◆ GIVEN EXERCISE
Please reproduce the items from the line with "Task: Select the" up to and including the line with "click(x=280, y=901)", with no changes.

start TASK DATA

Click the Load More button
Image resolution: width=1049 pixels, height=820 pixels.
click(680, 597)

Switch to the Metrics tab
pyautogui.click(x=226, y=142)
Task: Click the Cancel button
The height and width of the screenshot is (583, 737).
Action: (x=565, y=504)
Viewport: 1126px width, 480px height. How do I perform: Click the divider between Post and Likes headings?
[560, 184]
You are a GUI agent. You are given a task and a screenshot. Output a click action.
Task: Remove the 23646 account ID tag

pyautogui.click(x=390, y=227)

end TASK DATA
start TASK DATA

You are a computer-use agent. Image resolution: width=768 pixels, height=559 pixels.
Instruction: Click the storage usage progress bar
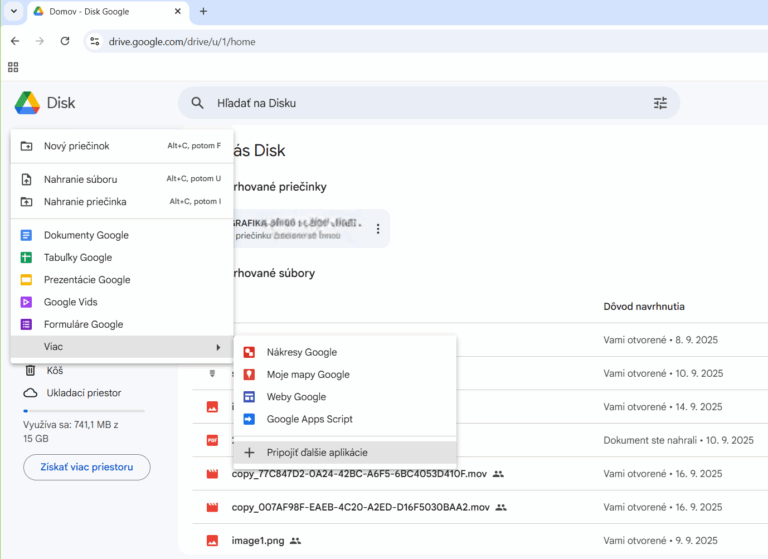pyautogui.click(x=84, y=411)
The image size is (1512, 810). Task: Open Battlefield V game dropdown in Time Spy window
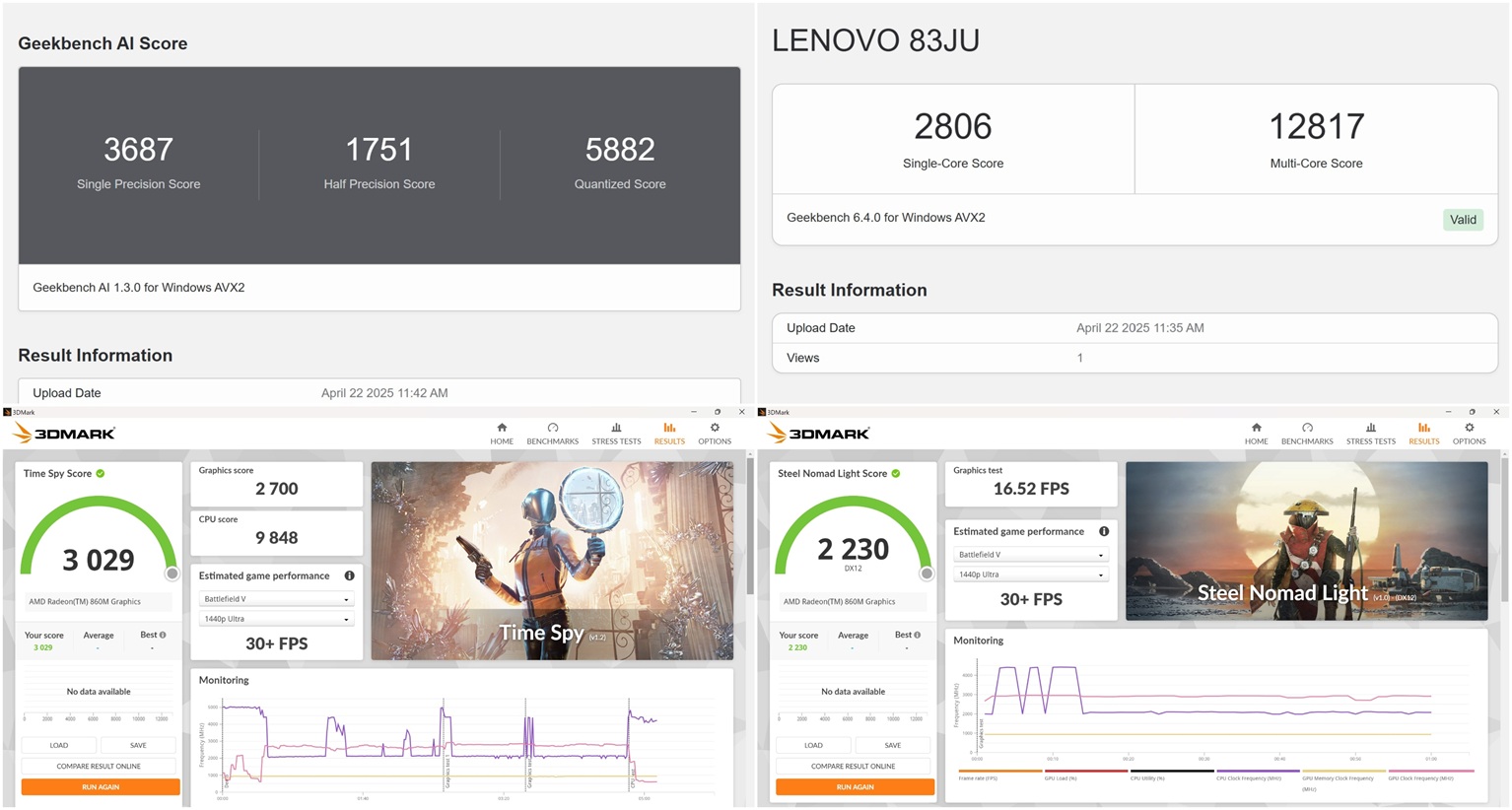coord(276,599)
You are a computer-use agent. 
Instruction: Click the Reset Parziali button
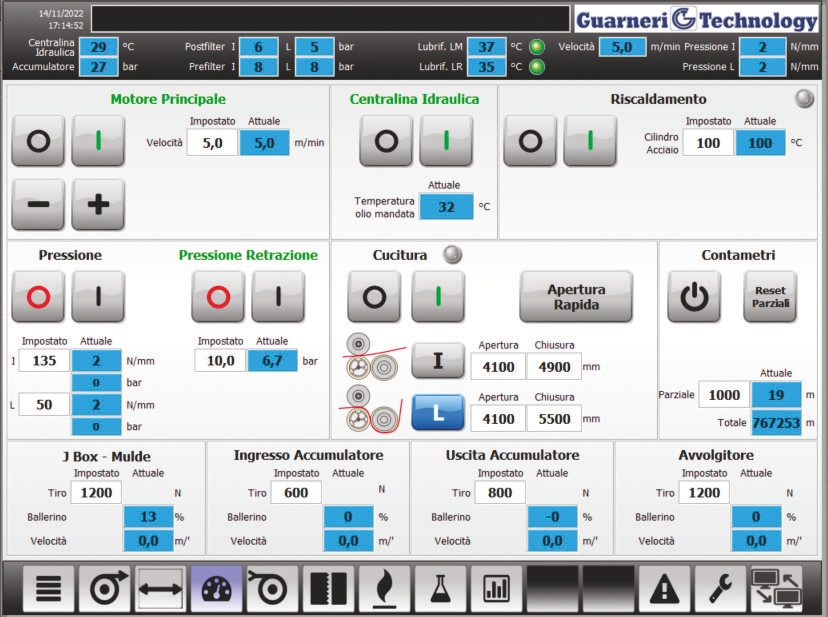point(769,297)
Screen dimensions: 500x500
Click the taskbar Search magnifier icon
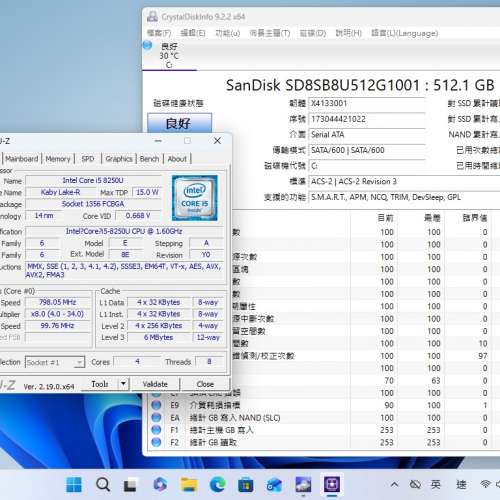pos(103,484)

end TASK DATA
start TASK DATA

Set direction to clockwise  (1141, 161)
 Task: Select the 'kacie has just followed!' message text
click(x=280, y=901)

end TASK DATA

◆ IN RESPONSE
 Task: Select the 'kacie has just followed!' message text
click(x=280, y=901)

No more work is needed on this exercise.